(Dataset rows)

* start *

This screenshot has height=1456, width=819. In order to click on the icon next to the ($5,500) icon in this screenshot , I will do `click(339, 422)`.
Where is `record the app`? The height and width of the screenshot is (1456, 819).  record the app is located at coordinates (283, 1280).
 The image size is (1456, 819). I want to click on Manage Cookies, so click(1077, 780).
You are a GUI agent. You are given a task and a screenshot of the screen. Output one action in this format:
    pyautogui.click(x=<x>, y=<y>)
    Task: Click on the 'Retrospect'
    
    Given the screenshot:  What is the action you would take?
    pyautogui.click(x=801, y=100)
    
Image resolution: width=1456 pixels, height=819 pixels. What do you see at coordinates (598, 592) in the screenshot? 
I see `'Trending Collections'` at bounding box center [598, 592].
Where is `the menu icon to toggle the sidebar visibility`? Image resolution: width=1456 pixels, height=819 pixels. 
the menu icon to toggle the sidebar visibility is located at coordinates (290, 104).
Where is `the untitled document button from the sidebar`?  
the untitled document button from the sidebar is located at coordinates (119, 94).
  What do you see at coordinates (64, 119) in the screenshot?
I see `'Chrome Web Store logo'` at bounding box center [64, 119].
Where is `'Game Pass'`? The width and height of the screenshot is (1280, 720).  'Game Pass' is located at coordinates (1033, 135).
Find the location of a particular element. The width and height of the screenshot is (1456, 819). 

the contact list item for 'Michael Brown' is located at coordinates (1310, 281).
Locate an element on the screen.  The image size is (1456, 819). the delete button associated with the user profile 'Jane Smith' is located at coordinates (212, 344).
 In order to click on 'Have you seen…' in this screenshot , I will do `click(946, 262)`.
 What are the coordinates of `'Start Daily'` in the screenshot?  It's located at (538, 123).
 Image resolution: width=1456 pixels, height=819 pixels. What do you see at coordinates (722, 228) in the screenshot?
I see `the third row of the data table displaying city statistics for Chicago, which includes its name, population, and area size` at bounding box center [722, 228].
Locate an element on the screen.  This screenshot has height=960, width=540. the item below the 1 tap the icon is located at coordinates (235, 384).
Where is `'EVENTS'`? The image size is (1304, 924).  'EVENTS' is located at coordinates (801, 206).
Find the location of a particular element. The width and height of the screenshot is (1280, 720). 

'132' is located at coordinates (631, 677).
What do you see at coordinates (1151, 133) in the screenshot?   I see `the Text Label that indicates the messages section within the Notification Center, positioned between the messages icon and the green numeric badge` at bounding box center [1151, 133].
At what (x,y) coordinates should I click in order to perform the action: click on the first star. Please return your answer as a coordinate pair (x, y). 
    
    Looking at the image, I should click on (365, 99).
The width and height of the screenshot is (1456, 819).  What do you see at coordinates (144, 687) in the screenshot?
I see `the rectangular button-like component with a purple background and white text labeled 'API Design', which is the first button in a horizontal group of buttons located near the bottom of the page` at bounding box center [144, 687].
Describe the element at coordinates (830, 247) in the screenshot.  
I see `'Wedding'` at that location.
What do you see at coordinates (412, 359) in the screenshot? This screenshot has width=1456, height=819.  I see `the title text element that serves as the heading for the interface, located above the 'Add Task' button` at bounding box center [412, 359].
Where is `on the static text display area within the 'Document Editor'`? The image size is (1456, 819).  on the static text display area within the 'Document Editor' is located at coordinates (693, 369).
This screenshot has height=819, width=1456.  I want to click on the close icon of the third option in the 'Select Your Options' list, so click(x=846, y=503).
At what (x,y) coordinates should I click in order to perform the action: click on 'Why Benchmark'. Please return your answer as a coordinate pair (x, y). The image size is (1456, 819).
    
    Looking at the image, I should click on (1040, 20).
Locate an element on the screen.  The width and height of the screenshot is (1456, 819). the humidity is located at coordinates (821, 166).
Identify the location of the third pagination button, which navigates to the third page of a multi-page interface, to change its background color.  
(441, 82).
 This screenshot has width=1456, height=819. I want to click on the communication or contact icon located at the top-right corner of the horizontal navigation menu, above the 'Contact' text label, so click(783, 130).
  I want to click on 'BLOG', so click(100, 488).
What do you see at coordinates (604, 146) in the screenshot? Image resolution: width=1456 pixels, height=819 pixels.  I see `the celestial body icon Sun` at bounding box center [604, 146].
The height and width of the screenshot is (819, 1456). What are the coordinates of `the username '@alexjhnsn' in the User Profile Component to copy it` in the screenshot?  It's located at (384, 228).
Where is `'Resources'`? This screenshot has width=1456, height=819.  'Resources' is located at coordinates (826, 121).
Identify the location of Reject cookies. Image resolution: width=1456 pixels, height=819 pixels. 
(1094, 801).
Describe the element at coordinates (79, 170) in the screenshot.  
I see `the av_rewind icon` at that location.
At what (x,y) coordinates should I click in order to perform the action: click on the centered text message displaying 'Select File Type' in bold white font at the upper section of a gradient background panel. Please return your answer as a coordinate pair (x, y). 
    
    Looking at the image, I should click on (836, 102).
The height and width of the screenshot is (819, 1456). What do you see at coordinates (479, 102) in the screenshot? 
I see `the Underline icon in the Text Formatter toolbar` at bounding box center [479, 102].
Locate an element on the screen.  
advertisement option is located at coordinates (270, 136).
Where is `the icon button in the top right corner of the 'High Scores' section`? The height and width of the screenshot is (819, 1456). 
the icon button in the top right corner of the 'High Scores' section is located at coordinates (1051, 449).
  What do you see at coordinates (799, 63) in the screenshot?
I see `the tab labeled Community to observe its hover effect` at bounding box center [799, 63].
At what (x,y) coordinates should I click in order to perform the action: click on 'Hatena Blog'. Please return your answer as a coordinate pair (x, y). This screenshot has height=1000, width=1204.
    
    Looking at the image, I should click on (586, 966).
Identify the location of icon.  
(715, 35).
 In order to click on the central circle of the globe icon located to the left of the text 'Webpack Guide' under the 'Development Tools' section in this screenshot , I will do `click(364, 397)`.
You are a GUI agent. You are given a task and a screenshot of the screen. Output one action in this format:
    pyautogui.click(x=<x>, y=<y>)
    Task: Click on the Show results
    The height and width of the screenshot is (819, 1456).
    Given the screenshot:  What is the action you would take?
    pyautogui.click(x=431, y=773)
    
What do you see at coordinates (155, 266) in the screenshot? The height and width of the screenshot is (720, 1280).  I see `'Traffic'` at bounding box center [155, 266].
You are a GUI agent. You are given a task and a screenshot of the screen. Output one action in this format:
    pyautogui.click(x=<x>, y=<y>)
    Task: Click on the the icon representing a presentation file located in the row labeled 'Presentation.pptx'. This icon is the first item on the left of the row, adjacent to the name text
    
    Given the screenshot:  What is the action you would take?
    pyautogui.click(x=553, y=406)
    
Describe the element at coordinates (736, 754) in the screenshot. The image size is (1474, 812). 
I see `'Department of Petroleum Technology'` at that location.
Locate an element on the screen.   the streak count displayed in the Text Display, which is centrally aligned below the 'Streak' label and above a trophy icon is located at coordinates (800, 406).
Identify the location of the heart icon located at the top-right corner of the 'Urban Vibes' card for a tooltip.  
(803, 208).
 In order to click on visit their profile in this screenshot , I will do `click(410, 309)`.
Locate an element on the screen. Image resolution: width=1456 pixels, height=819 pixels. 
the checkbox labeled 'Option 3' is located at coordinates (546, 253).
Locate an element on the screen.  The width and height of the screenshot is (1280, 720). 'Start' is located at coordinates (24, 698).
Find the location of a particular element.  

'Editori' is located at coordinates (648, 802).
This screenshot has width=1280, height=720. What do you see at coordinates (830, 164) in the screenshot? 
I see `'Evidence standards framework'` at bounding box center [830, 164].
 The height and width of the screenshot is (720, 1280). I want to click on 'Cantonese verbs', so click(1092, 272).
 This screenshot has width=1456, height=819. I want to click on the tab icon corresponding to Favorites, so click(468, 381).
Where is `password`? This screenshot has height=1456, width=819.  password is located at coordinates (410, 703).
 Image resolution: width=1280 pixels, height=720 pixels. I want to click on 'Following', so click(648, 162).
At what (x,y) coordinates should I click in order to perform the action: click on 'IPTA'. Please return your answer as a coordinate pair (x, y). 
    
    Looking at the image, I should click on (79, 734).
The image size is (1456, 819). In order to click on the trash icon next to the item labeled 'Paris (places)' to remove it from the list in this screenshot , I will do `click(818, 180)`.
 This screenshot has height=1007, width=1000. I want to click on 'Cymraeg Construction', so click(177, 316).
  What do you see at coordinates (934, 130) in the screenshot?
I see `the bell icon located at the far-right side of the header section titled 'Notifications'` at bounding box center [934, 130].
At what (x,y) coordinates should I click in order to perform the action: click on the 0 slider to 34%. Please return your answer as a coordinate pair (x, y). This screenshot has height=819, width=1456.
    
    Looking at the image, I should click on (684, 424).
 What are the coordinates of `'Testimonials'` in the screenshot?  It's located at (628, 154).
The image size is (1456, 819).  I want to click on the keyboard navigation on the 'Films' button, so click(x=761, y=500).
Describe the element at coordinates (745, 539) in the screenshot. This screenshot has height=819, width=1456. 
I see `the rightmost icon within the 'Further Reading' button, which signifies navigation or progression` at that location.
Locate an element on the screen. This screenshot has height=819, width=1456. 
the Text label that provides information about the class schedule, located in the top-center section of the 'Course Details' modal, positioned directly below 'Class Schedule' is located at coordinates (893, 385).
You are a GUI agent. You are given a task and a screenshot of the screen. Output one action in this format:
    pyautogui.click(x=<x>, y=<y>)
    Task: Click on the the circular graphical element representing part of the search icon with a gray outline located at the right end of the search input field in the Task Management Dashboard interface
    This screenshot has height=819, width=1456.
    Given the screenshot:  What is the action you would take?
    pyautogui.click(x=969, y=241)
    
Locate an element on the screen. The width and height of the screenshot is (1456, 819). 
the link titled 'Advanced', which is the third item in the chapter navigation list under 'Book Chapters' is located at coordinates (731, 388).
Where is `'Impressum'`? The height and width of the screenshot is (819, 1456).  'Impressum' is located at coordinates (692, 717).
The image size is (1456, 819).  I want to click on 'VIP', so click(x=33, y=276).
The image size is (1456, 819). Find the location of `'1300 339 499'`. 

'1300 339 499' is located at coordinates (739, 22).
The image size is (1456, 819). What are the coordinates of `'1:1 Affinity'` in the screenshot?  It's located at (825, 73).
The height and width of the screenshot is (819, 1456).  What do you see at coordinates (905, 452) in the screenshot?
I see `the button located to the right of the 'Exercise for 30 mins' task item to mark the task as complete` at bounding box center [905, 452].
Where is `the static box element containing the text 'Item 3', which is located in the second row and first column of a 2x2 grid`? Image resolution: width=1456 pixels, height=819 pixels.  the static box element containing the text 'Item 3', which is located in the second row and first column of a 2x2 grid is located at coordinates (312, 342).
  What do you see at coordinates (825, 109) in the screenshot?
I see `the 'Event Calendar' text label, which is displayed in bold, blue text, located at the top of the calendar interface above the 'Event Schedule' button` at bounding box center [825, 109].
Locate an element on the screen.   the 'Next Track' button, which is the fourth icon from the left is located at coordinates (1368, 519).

* end *

• _Aim_
Can you write out the items from the first line up to and including the line with "The image size is (1456, 819). I want" again, changing "icon" to "symbol" and leaving everything else as it is?

• _Response_
This screenshot has height=1456, width=819. In order to click on the symbol next to the ($5,500) symbol in this screenshot , I will do `click(339, 422)`.
Where is `record the app`? The height and width of the screenshot is (1456, 819).  record the app is located at coordinates (283, 1280).
 The image size is (1456, 819). I want to click on Manage Cookies, so click(1077, 780).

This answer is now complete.